• Pointing records for text and elements:
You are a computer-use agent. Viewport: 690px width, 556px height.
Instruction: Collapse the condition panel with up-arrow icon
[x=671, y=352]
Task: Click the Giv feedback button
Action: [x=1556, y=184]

• Your instructions: Substitute "assistant" for "agent" in the rows and give them again, leaving everything else unchanged.

• Answer to this problem:
You are a computer-use assistant. Viewport: 690px width, 556px height.
Instruction: Collapse the condition panel with up-arrow icon
[x=671, y=352]
Task: Click the Giv feedback button
Action: [x=1556, y=184]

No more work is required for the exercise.